Pourtant, le groupe va connaître un bel essor : lancement du magazine, des livres, et du salon de l’étudiant (plus de 45 salons chaque année en France aujourd’hui), le web, l’orientation, … le groupe ne compte pas moins de 300 salariés lorsque 25 ans après l’avoir créé et développé, René Silvestre décide finalement de vendre, pour assurer le futur de ses collaborateurs. Pourquoi vendre quand enfin tout marche ? « Parce qu’une start-up, c’est une mobylette, on arrive toujours à se débrouiller. Quand ça devient un poids lourd, avec des centaines de salariés, vous avez la responsabilité de mettre votre bébé à l’abri ».

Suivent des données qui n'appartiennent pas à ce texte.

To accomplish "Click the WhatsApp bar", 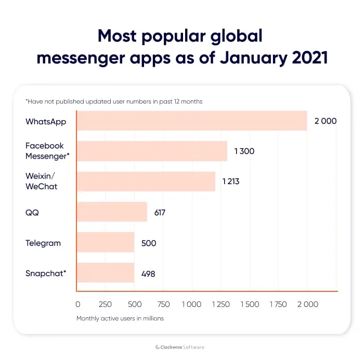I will click(x=191, y=121).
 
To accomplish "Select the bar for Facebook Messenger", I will click(x=152, y=151).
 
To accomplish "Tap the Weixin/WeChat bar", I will click(x=146, y=182).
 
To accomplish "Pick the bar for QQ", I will click(x=112, y=212).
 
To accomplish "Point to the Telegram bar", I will click(x=106, y=243).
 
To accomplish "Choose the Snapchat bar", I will click(x=106, y=273).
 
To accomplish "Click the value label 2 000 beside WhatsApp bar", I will click(x=326, y=121).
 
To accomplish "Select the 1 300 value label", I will click(x=244, y=151).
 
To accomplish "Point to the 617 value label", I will click(x=160, y=212).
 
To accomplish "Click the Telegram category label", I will click(x=43, y=243).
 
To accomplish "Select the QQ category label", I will click(x=32, y=212).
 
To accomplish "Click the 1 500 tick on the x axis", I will click(x=250, y=304).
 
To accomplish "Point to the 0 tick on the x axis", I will click(x=78, y=304).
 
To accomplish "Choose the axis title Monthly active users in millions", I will click(x=120, y=318).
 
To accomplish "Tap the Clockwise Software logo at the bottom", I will click(x=181, y=347).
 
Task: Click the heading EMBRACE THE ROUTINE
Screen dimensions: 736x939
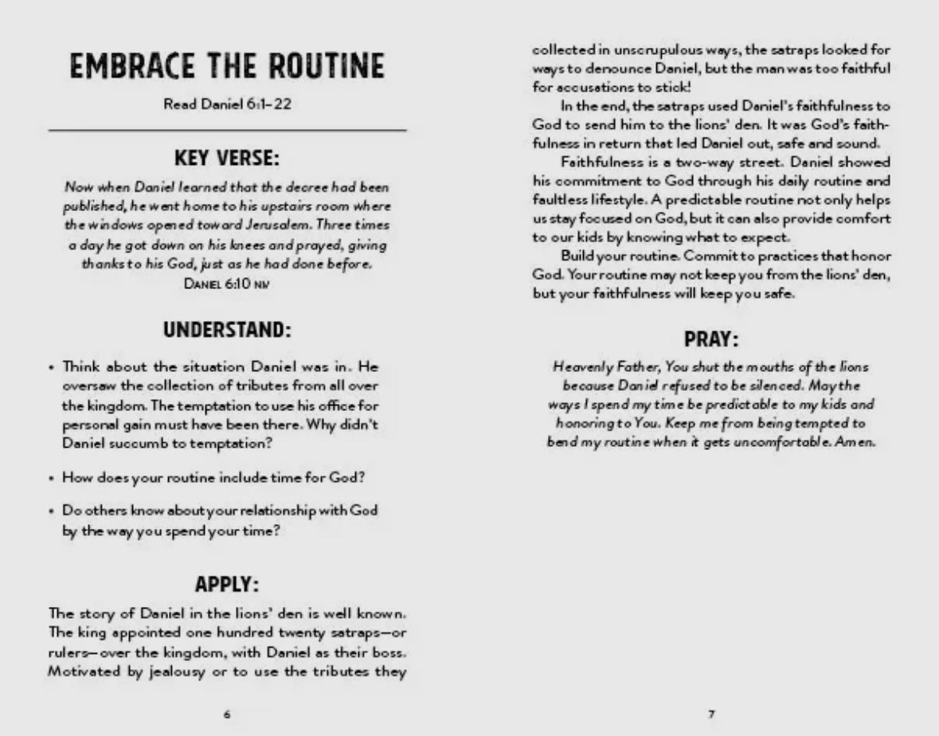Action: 227,67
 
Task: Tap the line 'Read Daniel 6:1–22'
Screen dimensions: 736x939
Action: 227,105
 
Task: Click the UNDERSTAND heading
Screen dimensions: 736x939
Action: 227,329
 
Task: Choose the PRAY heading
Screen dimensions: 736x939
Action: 711,339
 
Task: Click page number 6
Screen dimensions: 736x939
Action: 227,714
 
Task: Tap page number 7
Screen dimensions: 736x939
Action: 711,714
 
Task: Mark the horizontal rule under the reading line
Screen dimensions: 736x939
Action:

Il y travaillera 10 ans avant de … prendre sa retraite ? Évidemment non, quand on est entrepreneur dans l’âme et militant de la création, on entreprend et/ou on aide les autres à le faire : René Silvestre va faire les deux et transmettre son avoir. Profitant des 5000m² de locaux de l’Etudiant dont il était resté propriétaire, il créée la première pépinière 100% privé pour accompagner les jeunes créateurs : Pépinière 27, qui héberge aujourd’hui près de 100 start-up, avec un slogan qui en dit long « celui qui ne se plante jamais n’a aucune chance de pousser » ! Une pépinière qui tourne à plein régime depuis son lancement et a poussé René Silvestre a accepté la demande du Crédit Agricole d’assurer la gestion de son village start-up à la Boétie. Et hop, 75 start-up de plus ! Et comme ce n’était pas encore assez pour ce moteur infatigable de l’entrepreneuriat, il a pris voilà 2 ans la Présidence du réseau national des pépinières Elan pour porter plus haut et plus fort la parole commune d’un dispositif hors du commun qu’il incarne à 200%.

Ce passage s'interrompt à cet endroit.